As shown in Figure 13, when the receding distance is 50 m, the smoke stratification in the tunnel is well-defined, and the visibility in the lower half of the tunnel is approximately 30 m. When the receding distance reaches 100 m, the visibility of 30 m in the lower part of the tunnel decreases to around 79 m. Subsequently, about 80 m of smoke settles on the tunnel floor, after which the smoke stratification is re-established. When the receding spacing reaches 200 m, the visibility 30 m downstream of the receding vehicle further decreases to about 12 m. For receding distances greater than 300 m, there is almost no region downstream of the receding vehicle with visibility exceeding 30 m, with visibility remaining between 6 m and 15 m. The smoke stratification between the two trains remains stable, with visibility around 30 m in most areas.

4. Conclusions

This paper analyzes the fire smoke propagation characteristics in a tunnel, considering the effects of train spacing, fire source location, and receding spacing, specifically for the multi-train operation scenario in the ultra-long inter-district tunnel of the city express line. The main conclusions are as follows:

• Under different train spacing conditions, the distribution of the temperature field in the tunnel is similar. When the train spacing exceeds 200 m, the influence of train spacing on the flow velocity field becomes minimal.

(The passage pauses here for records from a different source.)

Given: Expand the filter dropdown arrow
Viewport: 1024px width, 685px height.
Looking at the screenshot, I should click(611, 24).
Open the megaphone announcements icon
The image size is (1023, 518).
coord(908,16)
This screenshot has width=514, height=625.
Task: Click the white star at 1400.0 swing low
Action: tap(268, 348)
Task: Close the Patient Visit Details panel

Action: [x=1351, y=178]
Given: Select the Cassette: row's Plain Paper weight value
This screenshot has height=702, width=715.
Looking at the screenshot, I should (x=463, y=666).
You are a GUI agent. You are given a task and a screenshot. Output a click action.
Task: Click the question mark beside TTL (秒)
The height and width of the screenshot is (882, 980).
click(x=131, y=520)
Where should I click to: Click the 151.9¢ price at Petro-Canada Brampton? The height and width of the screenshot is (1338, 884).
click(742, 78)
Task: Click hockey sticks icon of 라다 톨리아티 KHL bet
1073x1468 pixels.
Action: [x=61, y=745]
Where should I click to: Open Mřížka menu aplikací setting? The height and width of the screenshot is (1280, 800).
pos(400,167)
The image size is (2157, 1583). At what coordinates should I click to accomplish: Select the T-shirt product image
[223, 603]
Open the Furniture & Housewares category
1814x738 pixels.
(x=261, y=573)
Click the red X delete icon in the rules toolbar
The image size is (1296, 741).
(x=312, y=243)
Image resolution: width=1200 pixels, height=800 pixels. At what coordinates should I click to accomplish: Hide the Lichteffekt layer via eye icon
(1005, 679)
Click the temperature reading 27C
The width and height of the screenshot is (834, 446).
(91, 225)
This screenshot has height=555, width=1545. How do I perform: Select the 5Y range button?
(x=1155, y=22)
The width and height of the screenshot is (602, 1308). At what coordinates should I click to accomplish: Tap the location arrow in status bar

With increasing longitudinal wind speed, the back-layering length decreases. In contrast, for the same wind speed, an increase in train spacing leads to a longer back-layering length. For train spacings greater than 200 m and longitudinal wind speeds above 1.2 m/s, the back-layering length remains relatively unchanged.
• When the ventilation direction aligns with the travel direction, the location of the fire source has a minimal effect on the longitudinal distribution of smoke temperature. When the fire source is located at the front end of the train, the maximum temperature above the fire source is higher. Under the same wind speed, if the fire source is positioned in the middle of the train, the flow velocity upstream of the fire source decays faster, resulting in a shorter back-layering length. The smoke backflow phenomenon is more significantly influenced by train spacing when the fire source is at the front of the train, while it is more affected by longitudinal ventilation when the fire source is in the middle of the train.
• When the ventilation direction opposes the travel direction, the temperature above 60 °C in the tunnel vault is most extensive when the receding spacing is 50 m. As the receding spacing increases, the area of temperature stratification disturbance downstream of the receding train ventilation expands.
• When the fire source is located in the middle or rear of the leading train, reverse ventilation and short train spacing (<100 m) increase the risk to the trailing train. For train spacings over 200 m and ventilation speeds above 1.2 m/s, the high-temperature smoke region no longer threatens the following train, suggesting this threshold can serve as a reference for evacuation planning and ventilation control.